I think when you start reusing existing properties, you're relying on them being around for the long haul, and requiring systems that consume them to be aware of all the multiple namespaces. In all cases, I can't see us (the library community) agreeing that the way foaf or dc (or whatever) uses a term really matches what we're talking about.
In some ways, I think here is a case  for annotations; I could see people making assertions that x Work has some y relationship to z, and Bibframe could say okay, stick that in an annotation and a system can use it or not.
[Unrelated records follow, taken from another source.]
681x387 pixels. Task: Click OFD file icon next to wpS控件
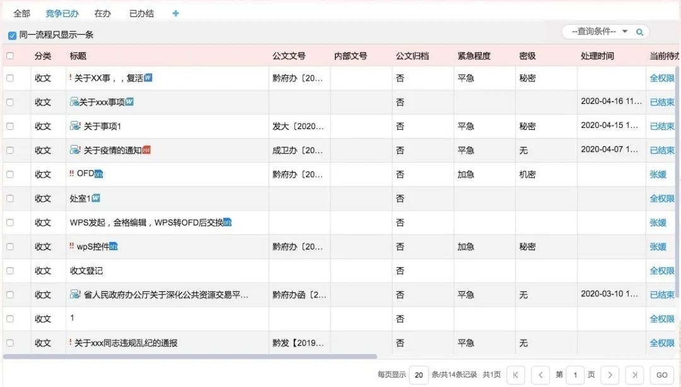pyautogui.click(x=114, y=246)
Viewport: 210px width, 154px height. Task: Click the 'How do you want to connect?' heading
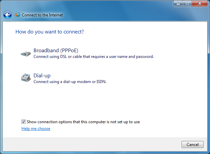tap(49, 32)
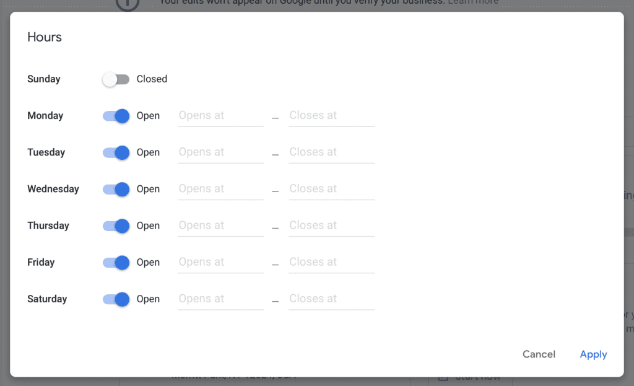Select Saturday's "Opens at" field
This screenshot has height=386, width=634.
pyautogui.click(x=220, y=299)
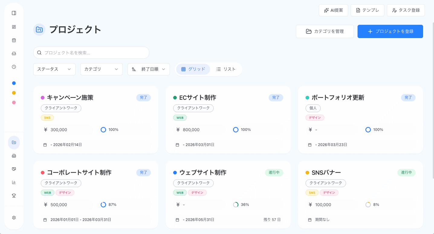Click the sidebar collapse icon at the top
The width and height of the screenshot is (434, 234).
tap(14, 13)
From: Bibliographic Framework Transition Initiative Forum [mailto:[log in to unmask]] On Behalf Of Laura Krier
Sent: Wednesday, May 22, 2013 10:54 AM
To: [log in to unmask]
Subject: [BIBFRAME] re-using existing properties (was and the "lightweight abstraction layer")
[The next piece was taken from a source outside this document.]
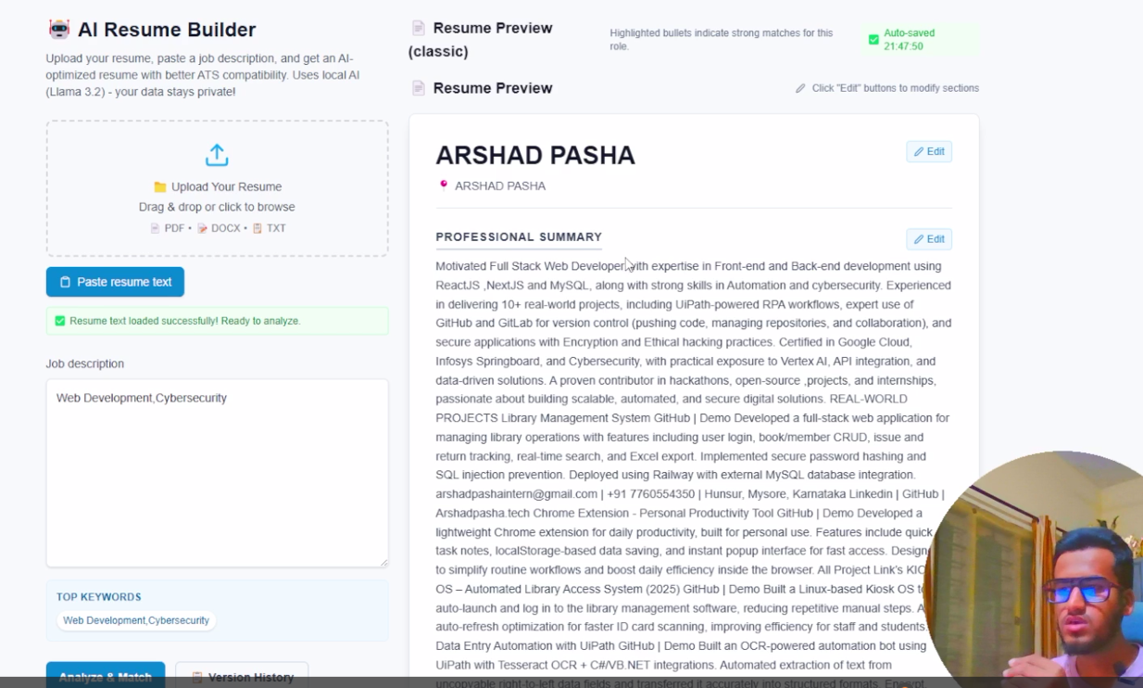Select the PDF file type icon

[154, 227]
On May 22, 2013, at 2:22 AM, Owen Stephens <[log in to unmask]> wrote:
re: re-using other properties

+1 but feel this ship has already sailed - previous replies have been clear that BIBFRAME/LoC want to control the namespace.
I'm not sure we should let this one go quite so easily. Not re-using existing properties reducing a lot of the benefit and purpose of using a linked data model in the first place. I haven't seen any reasoning from LoC that I agree with about why they are making this decision. And I think they've been very open to community opinion and input to date. 
Does anyone else agree that this might be worth pushing harder against?